Prove that $f(x) + \langle x^2 − x \rangle$ is a unit in the quotient ring $F[x]/ \langle x^2 − x \rangle$ if and only if $f(0)f(1) \neq 0$.

Question

Let $F$ be a field and let $f(x) \in F[x]$. Prove that $f(x) + \langle x^2 − x \rangle$ is a unit in the quotient ring $F[x]/ \langle x^2 − x \rangle$ if and only if $f(0)f(1) \neq 0$.

$\textbf{My Attempt:}$
prove "$\implies$":
Assume $f(x) + \langle x^2 − x \rangle$ is a unit in the quotient ring $F[x]/ \langle x^2 − x \rangle$.
Then, $(f(x) + \langle x^2 − x \rangle) \cdot (f(x) + \langle x^2 − x \rangle) = f(x)f(x) + \langle x^2 − x \rangle = 1 + \langle x^2 − x \rangle$.
Then, $f(x)f(x) = 1$ $\implies$ $f(x) \neq 0$.
Then, neither $f(0)$ nor $f(1)$ can be equal to $0$. So does $f(0)f(1)$. So, $f(0)f(1) \neq 0$.

prove "$\Longleftarrow$":
Assume $f(0)f(1) \neq 0$. Then, $f(0) \neq 0$ and $f(1) \neq 0$.
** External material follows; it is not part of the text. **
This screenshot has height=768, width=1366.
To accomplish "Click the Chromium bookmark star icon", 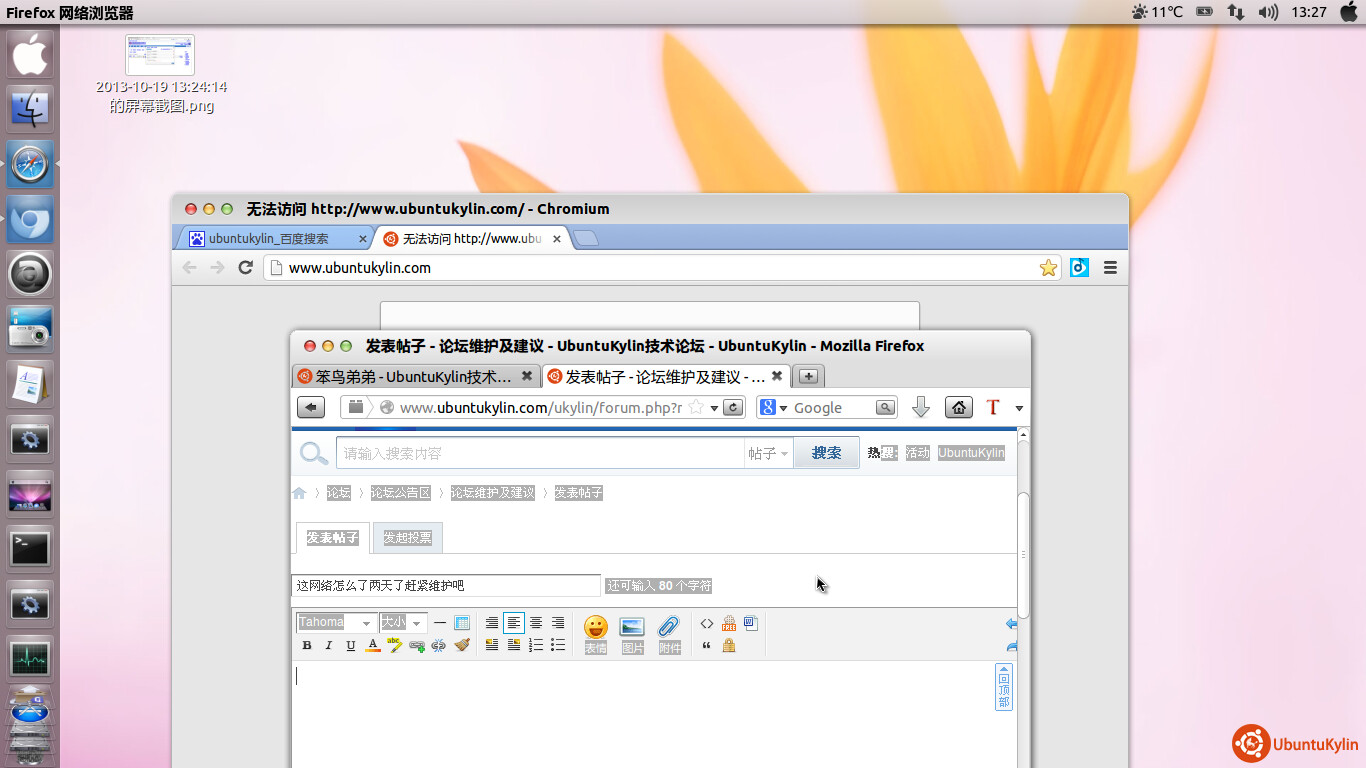I will [x=1048, y=268].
Which I am getting stucked on how to related $f(0) \neq 0$ and $f(1) \neq 0$ to proving that $f(x) + \langle x^2 − x \rangle$ is a unit in the quotient ring.
Also, I don't know if the prove of "$\implies$" is correct as well.

Answer 1

We first unravel the definition. Let us write $[f(x)]$ for the image of $f(x)$ in the quotient ring. Then $[f(x)]$ is a unit if and only if there exists a $g(x)$ such that $[f(x)][g(x)]=[f(x)g(x)]=[1]$. So $[f(x)]$ is a unit if and only if there exist $g(x),h(x)$ such that $f(x)g(x)=1+h(x)(x)(x-1)$.
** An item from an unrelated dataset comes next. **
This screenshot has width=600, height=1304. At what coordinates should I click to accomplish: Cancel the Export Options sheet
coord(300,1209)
In one direction, evaluating this expression at $x=0$ and $x=1$ shows that $f(1)g(1)=1$ and $f(0)g(0)=1$, so $f$ is non-zero at both $0$ and $1$. In the other direct, assume that $f(0)=a, f(1)=b$, $a,b\neq 0$. Then let $g(x)$ be any polynomial such that $g(0)=1/a, g(1)=1/b$. Then $f(x)g(x)-1$ evaluates to $0$ at both $0$ and $1$, so it is divisible by bother $x$ an $(x-1)$. Since those are relatively prime polynomials, $f(x)g(x)-1$ is divisibly be $x^2-x$. Thus, $[f(x)][g(x)]=[1]$, so $f$ is a unit.

Answer 2

Hint: as for integers, $f$ is coprime to $\,x(x\!-\!1)\color{#c00}\iff f$ is coprime to $x$ & $x\!-\!1,\,$ cf. here, so

$$\begin{align} &(1)=(f)\ \,{\rm in}\,\ F[x]/(x(x\!-\!1))\\[.2em] \iff\ & (1)=(f,\,x(x\!-\!1))\,\ {\rm in}\,\ F[x]\\[.2em] \color{#c00}\iff\ & (1)=(f,x)=(f(0),x),\ (1) = (f,x\!-\!1)=(f(1),x\!-\!1)\\[.2em] \iff\ & f(0)\neq 0\neq f(1),\ {\rm by\ eval\ at}\ x=0,1,\ \&\,\ K\ \rm field\\[.2em] \iff\ & f(0)f(1)\neq 0,\ {\rm by}\ K\ \rm domain \end{align}\qquad$$

Remark $ $ employing CRT this multiplicativity of coprimality can be expressed more structurally, viz. the CRT factorization $\,F[x]/(x(x\!-\!1))\cong F[x]/x\times F[x]/(x\!-\!1)\,$ descends to unit groups, hence $f$ is a unit mod $\,x(x\!-\!1)\iff f$ is a unit mod $x$ & $x\!-\!1\iff f(0)\neq 0\neq f(1)$

Answer 3

Let me analyze your attempt, rather than offer a solution.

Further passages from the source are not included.